I don't air out laundry on sparkpeople, facebook, twitter, blogger, etc. However I feel as if I must today. Warning: this might seem un-organized as I am pretty emotional right now but it does have a good ending (well for me any way).
So today was just about like any other normal day. I will confess I was a little hung over today. I haven't had any real time with my sister in WAY to long and needed some TT time so I grabbed my $2.99 bottle of Tisdale Cab and off I went to her house last night and we sipped and talked for way to long but it was so wonderful to have that time with her and her husband!
So on to why I'm writing this blog...Today was just like any "normal" day. Wake up about 10 minutes later than I should and rushing to get to work. I take my gym bag with me because I had planned to run. I had meeting after meeting today and email after email and just couldn't get away so I didn't get to the gym today. Leave at 4:15 to get my kids from daycare, beautiful day outside, thinking about taking the kids for a bike ride (they ride while I run)/run while Andy (husband) makes dinner (he's the chef in our house).

======

#### EXERCISE:
Please explain, in one to three sentences, why the writer of the blog post never got to the gym that day.

Recorded data:
======

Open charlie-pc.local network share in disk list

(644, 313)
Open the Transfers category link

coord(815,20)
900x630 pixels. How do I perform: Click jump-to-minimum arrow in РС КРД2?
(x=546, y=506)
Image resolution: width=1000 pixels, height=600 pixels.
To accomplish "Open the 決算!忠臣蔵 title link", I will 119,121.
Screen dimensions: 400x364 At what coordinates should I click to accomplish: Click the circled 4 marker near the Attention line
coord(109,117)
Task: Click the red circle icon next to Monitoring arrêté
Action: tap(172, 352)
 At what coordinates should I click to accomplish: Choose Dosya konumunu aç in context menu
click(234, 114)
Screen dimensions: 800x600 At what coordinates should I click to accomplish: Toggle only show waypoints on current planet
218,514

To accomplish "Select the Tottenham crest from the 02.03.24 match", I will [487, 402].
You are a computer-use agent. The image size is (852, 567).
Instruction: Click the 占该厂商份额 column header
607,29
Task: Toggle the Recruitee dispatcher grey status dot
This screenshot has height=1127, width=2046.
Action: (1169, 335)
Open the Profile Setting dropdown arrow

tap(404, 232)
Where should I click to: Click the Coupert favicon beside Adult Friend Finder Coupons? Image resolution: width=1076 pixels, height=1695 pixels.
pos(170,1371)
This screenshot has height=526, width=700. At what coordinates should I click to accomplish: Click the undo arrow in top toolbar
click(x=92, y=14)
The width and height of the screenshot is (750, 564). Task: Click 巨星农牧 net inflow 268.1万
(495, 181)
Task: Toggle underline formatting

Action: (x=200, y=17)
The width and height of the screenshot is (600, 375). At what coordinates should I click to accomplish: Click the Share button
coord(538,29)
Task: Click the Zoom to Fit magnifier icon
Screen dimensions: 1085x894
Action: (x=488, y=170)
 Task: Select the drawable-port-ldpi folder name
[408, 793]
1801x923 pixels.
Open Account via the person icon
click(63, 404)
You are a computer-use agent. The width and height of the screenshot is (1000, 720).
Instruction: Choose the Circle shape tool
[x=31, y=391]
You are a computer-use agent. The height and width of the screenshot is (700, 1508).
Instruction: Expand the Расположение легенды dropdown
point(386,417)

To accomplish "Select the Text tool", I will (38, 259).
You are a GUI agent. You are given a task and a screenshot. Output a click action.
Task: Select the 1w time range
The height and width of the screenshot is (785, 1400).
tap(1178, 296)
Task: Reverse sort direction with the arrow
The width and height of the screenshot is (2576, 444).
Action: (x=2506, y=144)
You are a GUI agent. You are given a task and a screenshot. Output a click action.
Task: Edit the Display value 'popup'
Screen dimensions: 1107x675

======

#### SOLUTION:
The writer had brought a gym bag to work, planning to run, but had one meeting after another and one email after another all day. Because of that, the writer couldn't get away to go to the gym.